The union said last week it will be filing an unfair labor practice claim with the National Labor Relations Board and urged BuzzFeed management to prepare a “full and fair” union contract. A company spokesperson said, “BuzzFeed made it clear from the start that buyouts would be negotiated with the union, and that we wanted to move quickly so that people could make decisions about their lives as soon as possible.”

Despite the potential legal wrangling, Schleuss admits complaints to the U.S. Department of Labor seldom lead to investigations, and that financial penalties tend to be insufficient to protect workers.

And that may lead union leaders to devise new ways to draw attention to the plight of newspaper workers. For instance, political lobbying efforts by news unions have been getting attention from Washington. Senator Elizabeth Warren and Representative Alexandria Ocasio-Cortez in 2020 pulled out of a star-studded event hosted by The New Yorker Magazine in solidarity with the magazine’s employees who were sparring with management over labor issues.

Schleuss said union leaders could also take their case to Wall Street’s mutual fund managers.

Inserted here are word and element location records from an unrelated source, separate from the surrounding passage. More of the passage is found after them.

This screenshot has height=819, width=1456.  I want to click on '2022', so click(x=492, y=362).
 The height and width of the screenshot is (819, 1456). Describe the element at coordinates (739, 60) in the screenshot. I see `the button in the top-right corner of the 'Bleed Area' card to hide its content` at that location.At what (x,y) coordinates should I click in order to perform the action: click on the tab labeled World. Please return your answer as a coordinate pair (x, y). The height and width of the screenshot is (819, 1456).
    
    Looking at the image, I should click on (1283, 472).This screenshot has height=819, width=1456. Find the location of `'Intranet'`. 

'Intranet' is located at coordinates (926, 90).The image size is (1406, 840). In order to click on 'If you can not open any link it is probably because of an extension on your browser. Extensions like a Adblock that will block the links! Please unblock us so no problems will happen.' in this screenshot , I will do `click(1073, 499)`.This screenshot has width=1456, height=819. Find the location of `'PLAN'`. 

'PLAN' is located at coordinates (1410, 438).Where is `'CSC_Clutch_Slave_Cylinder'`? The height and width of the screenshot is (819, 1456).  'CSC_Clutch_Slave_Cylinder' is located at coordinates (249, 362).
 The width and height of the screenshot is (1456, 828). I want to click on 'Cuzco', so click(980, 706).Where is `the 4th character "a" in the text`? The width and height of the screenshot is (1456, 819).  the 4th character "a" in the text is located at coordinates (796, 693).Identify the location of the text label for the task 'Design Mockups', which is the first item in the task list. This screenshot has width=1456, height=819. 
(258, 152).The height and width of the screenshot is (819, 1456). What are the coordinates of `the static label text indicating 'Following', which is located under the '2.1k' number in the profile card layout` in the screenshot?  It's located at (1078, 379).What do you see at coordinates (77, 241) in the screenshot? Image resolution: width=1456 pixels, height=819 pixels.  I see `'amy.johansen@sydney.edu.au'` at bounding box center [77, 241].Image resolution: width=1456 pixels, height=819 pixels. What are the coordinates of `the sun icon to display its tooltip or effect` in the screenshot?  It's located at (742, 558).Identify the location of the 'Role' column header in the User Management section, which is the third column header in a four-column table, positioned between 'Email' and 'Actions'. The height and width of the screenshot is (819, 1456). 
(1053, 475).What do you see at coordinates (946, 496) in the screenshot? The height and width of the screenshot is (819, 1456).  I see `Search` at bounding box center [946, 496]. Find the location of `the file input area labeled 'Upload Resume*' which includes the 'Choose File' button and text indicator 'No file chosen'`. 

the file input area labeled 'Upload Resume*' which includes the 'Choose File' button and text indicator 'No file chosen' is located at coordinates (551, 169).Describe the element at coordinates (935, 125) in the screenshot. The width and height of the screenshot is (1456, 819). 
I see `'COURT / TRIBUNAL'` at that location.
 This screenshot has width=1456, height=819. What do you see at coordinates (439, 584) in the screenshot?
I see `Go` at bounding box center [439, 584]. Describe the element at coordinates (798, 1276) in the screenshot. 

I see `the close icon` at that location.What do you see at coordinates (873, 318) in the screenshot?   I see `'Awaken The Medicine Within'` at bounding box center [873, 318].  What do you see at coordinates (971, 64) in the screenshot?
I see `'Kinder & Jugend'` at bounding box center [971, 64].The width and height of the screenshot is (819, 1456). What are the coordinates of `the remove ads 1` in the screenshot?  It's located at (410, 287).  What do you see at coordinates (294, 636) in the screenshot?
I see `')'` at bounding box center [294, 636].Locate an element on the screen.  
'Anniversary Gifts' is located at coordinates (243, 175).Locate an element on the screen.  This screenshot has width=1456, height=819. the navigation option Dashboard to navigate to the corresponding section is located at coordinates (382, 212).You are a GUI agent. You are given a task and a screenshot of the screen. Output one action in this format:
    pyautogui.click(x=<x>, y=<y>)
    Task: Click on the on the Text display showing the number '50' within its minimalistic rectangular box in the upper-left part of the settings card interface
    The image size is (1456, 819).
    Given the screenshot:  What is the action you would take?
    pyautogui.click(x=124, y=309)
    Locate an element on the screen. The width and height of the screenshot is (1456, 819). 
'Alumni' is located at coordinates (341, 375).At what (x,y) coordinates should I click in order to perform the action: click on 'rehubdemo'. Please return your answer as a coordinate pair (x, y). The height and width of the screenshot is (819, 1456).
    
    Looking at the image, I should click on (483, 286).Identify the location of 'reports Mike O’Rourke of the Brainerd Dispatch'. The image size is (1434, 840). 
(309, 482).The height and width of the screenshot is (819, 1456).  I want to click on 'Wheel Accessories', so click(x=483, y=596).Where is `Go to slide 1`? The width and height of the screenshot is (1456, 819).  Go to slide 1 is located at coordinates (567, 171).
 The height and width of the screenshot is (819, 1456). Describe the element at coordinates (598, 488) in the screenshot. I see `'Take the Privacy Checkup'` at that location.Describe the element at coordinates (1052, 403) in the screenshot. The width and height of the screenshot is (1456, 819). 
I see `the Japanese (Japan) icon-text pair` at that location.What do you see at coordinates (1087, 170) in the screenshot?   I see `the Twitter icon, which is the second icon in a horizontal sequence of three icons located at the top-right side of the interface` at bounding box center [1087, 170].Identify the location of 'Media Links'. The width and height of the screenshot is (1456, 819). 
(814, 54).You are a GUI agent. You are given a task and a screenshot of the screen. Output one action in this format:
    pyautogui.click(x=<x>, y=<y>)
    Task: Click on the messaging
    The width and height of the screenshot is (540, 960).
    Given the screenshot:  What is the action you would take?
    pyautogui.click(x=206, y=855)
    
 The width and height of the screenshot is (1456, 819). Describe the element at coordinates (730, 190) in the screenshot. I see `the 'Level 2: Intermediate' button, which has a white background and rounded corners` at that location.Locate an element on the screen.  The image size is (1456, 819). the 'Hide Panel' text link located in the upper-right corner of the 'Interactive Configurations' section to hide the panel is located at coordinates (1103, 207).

There’s been a massive trend in the past few years toward socially responsible investing, as retail investors steer clear of specific companies, industries or geographic regions that don’t align with their ethical beliefs.

“This is such a righteous fight,” said Schleuss, a longtime data journalist who worked for the Los Angeles Times before becoming president of the national guild two years ago. “And I’m humbled and privileged to be part of it.”

But his optimism gives way to the seriousness of protecting the journalism industry: “The local guild members decide what actions they want to take in labor disputes with their companies. My job is to bring the gasoline to the fires that they build.”